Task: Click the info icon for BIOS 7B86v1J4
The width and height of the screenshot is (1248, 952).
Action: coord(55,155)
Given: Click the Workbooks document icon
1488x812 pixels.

* * *

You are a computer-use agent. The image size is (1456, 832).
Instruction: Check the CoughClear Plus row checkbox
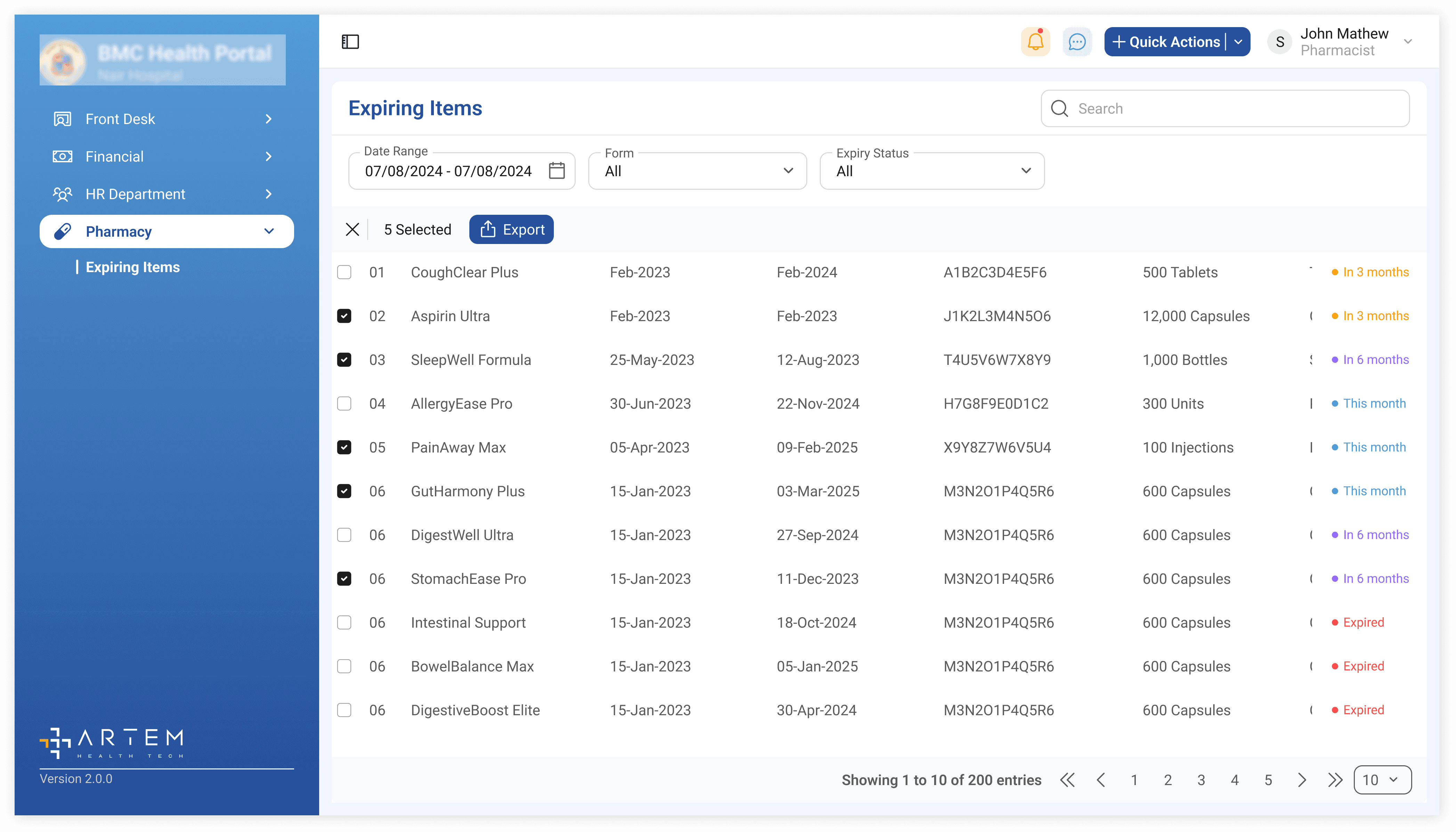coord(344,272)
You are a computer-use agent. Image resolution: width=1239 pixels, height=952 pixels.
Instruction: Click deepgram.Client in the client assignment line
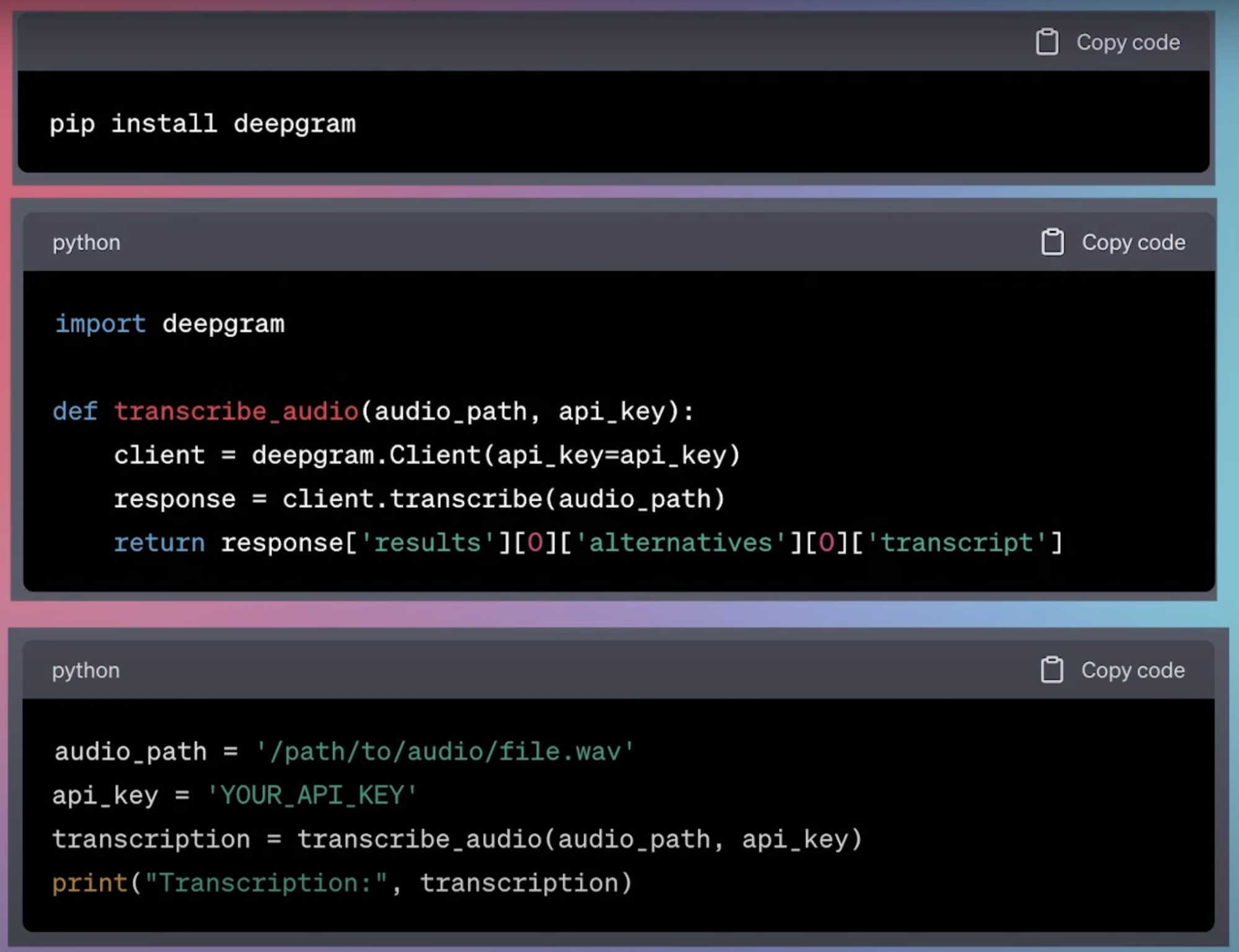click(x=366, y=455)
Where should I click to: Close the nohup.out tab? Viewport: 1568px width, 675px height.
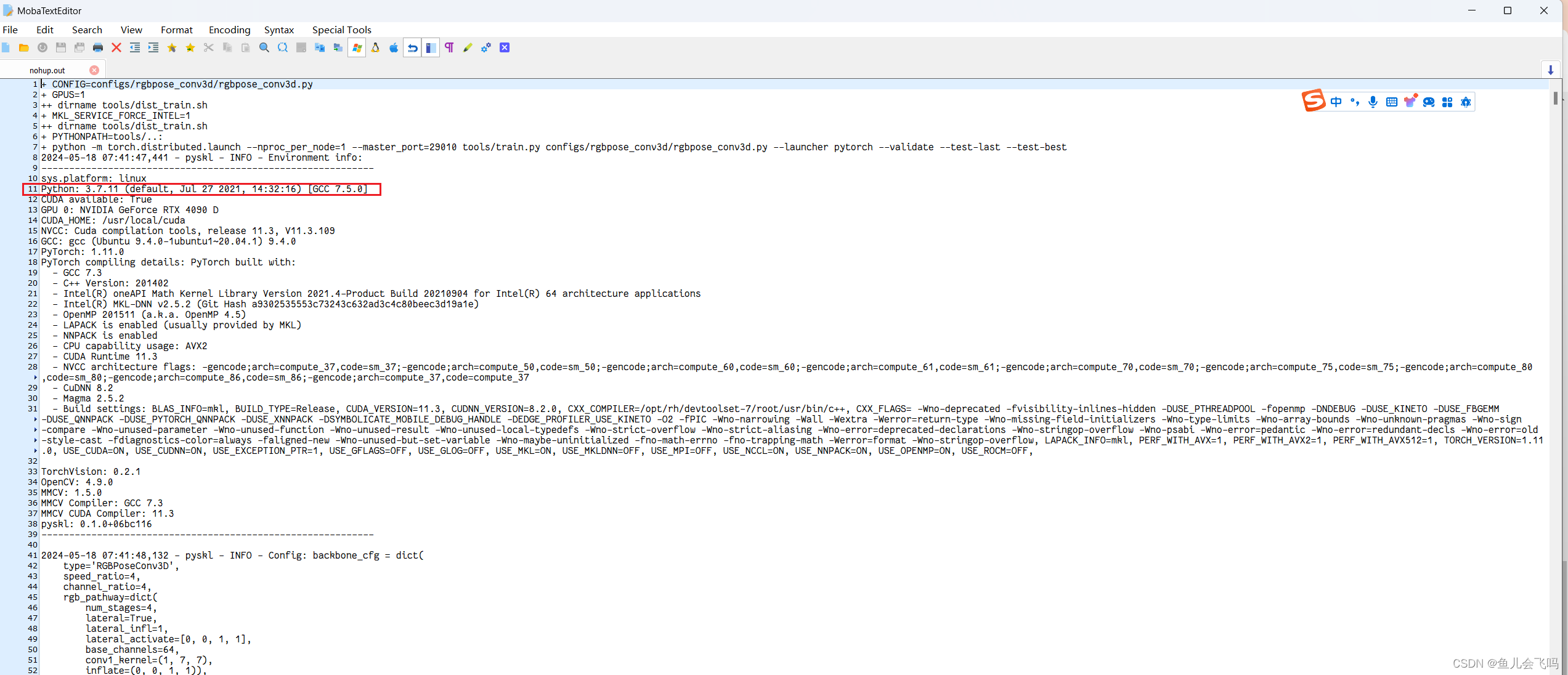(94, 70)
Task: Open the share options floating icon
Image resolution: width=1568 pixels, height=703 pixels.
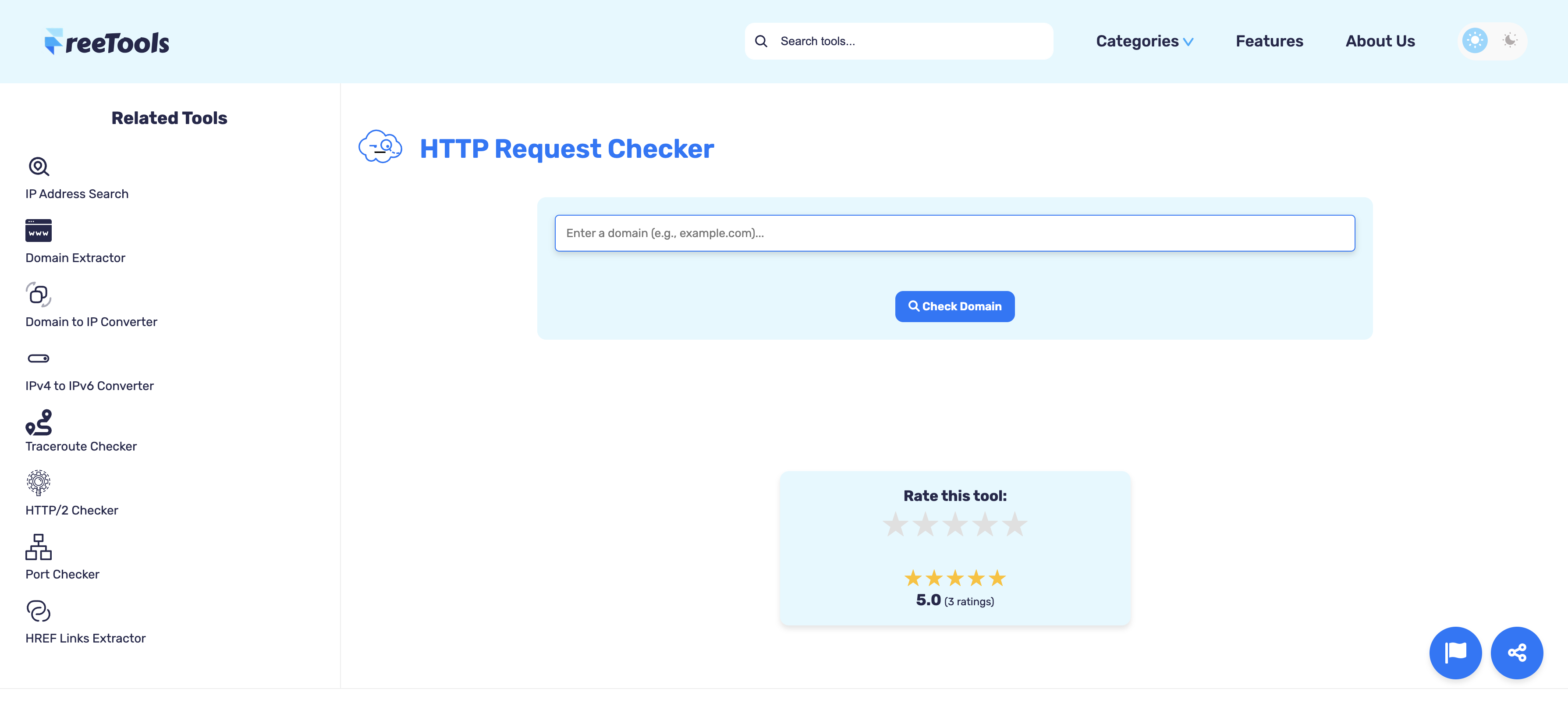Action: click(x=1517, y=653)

---

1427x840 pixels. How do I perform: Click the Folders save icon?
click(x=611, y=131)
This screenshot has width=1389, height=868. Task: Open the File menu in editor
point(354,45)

* _Exercise aim_
Find the string "computer" in the material above. Then copy each line that has it.

* _Result of this task_
You are a computer-use agent. The image size is (1456, 832).
You are a computer-use agent. Image resolution: width=1239 pixels, height=952 pixels.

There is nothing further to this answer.